What you are asked to do: Return, from the listing below, every line that includes "computer".

═══

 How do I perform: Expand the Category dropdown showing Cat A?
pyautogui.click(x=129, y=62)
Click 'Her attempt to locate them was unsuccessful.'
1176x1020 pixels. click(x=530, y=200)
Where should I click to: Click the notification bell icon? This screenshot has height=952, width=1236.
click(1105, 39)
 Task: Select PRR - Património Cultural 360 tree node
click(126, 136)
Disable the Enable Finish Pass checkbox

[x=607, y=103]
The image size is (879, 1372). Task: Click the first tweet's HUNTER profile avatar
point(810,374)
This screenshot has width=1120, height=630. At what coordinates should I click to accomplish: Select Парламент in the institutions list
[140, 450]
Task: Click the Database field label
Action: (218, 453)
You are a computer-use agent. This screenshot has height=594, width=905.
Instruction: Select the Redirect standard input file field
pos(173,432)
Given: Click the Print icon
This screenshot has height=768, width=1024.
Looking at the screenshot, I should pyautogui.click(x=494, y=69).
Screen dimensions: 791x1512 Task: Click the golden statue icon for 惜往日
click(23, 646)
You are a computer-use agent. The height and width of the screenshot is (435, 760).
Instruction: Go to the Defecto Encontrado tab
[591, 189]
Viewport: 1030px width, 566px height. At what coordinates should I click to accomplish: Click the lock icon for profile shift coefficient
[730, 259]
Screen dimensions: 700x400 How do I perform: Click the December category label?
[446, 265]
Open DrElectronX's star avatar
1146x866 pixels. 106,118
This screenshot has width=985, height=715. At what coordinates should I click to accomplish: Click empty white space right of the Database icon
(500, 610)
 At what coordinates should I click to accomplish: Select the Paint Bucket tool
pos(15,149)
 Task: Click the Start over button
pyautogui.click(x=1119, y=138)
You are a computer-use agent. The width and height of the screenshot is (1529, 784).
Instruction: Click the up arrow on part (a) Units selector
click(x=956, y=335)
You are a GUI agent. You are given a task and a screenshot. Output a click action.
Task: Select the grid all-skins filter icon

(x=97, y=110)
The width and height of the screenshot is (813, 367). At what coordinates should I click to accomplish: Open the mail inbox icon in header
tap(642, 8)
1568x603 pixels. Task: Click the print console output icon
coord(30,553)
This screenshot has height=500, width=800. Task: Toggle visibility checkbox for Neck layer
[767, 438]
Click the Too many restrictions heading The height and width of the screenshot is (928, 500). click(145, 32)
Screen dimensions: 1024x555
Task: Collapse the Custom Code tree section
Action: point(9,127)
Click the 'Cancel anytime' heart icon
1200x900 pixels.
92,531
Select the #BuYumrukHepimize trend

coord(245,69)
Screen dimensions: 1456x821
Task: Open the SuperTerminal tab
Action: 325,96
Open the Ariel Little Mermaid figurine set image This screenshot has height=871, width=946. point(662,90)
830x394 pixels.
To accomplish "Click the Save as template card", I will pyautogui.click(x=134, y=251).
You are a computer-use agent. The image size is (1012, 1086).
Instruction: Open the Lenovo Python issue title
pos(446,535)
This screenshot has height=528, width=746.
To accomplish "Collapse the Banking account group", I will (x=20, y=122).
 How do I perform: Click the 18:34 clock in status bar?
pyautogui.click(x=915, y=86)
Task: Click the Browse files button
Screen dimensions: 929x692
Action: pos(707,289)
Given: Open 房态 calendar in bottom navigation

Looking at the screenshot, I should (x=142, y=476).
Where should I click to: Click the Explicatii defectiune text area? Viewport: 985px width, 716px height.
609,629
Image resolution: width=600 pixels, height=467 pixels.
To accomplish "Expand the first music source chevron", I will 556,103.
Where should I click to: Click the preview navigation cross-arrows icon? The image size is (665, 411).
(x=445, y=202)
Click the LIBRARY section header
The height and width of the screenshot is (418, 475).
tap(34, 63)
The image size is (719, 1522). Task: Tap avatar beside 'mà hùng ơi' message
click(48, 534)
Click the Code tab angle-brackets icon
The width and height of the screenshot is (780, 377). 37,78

═══

Solution for this exercise:
You are a computer-use agent. This screenshot has height=594, width=905.
You are a computer-use agent. The height and width of the screenshot is (435, 760).
You are a computer-use agent. The width and height of the screenshot is (1529, 784).
You are a computer-use agent. The image size is (1012, 1086).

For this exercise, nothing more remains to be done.